(Challenge)
Write out the lines of the records below verbatim, omitting the pictures.

**** Records to process

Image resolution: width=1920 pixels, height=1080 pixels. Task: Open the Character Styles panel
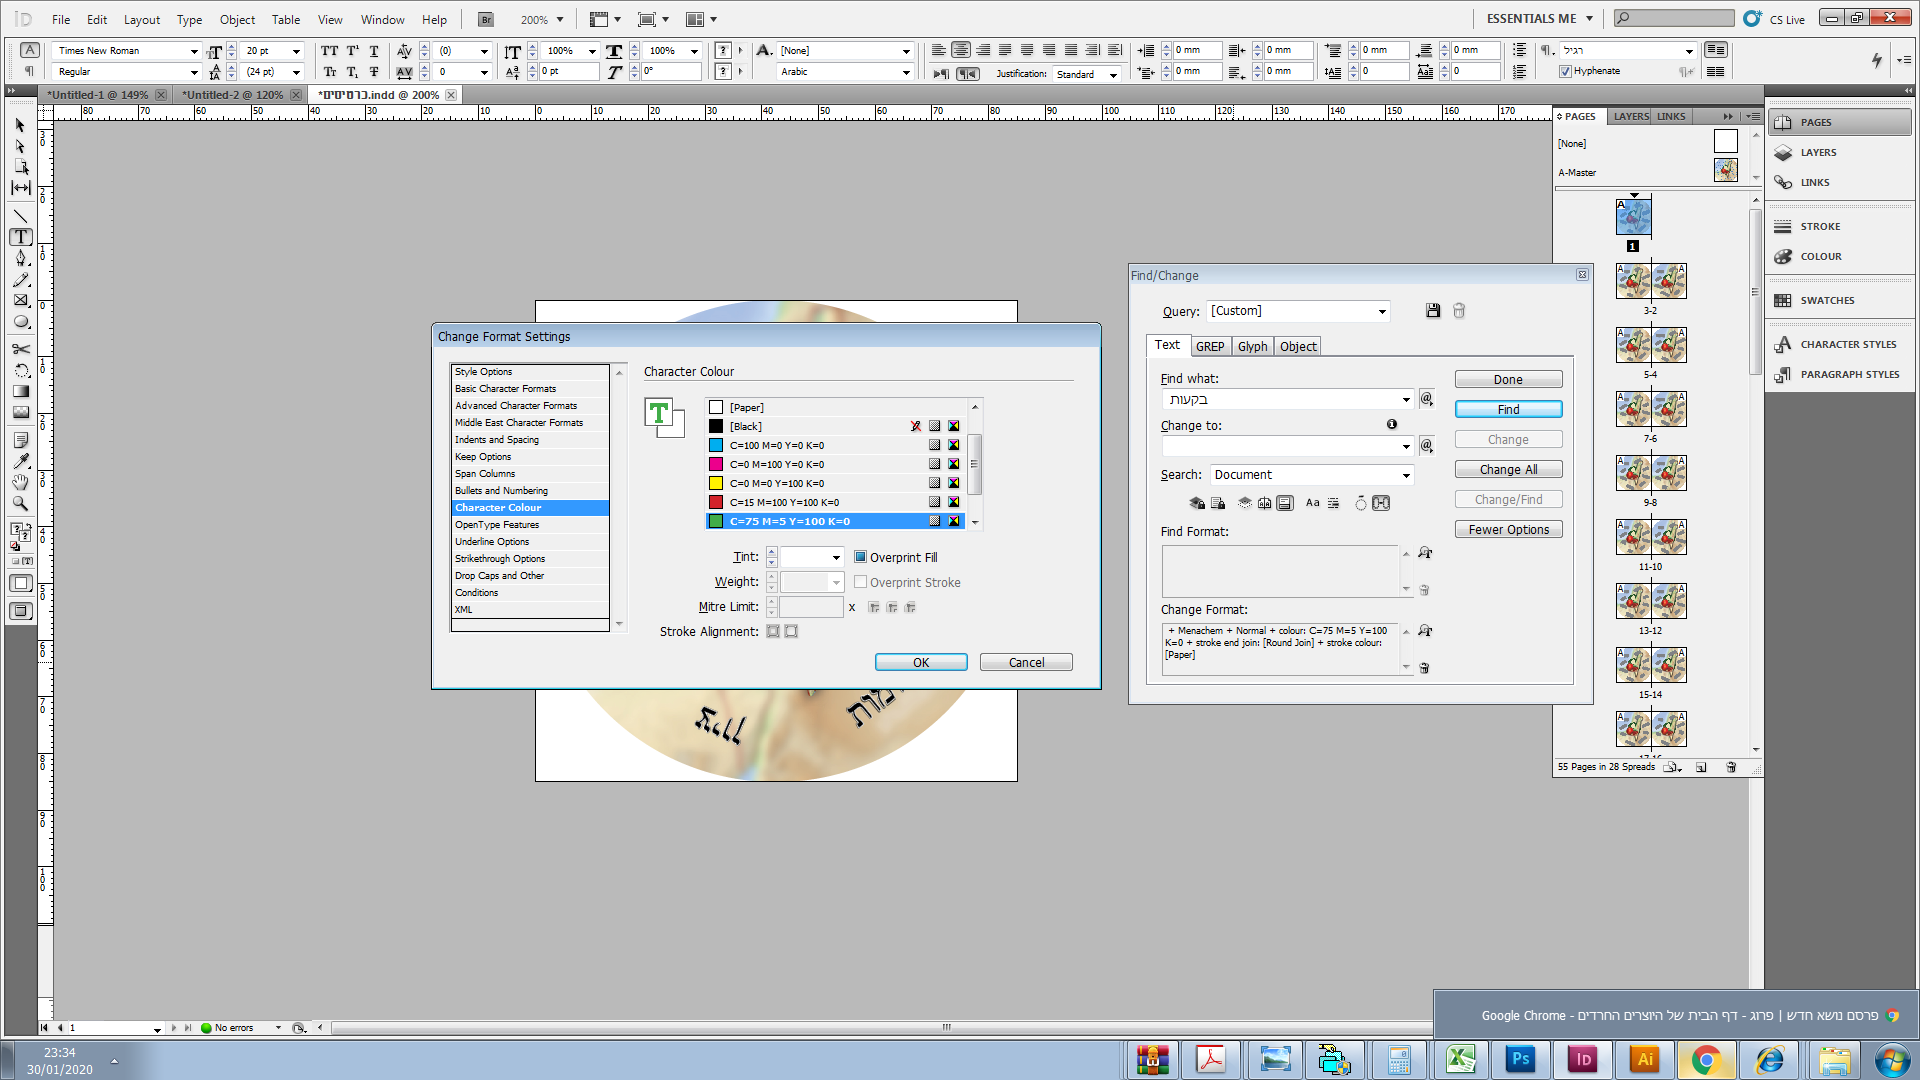[x=1847, y=344]
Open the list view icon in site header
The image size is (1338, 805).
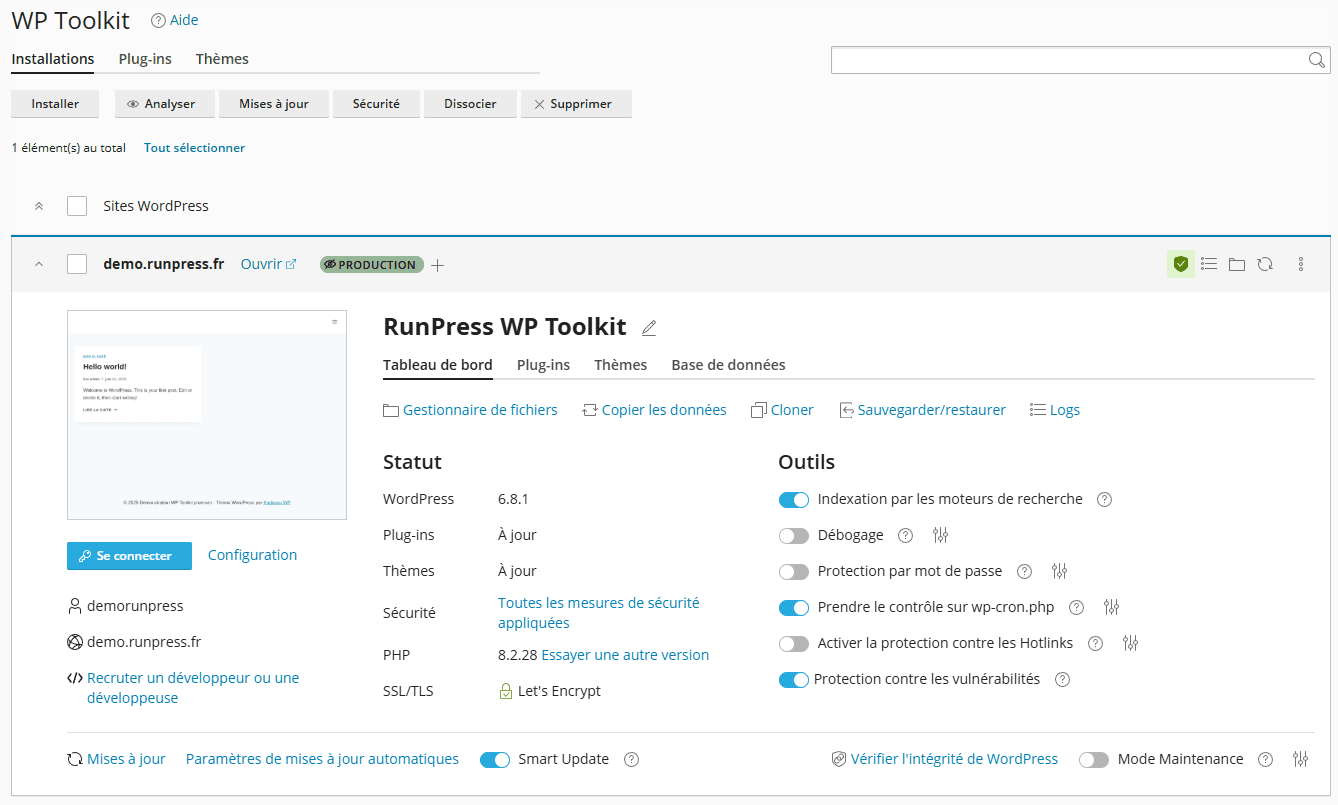click(1209, 264)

********

(Problem solution)
Image resolution: width=1920 pixels, height=1080 pixels. Task: Open the Character Styles panel
[x=1847, y=344]
Open the list view icon in site header
The image size is (1338, 805).
click(1209, 264)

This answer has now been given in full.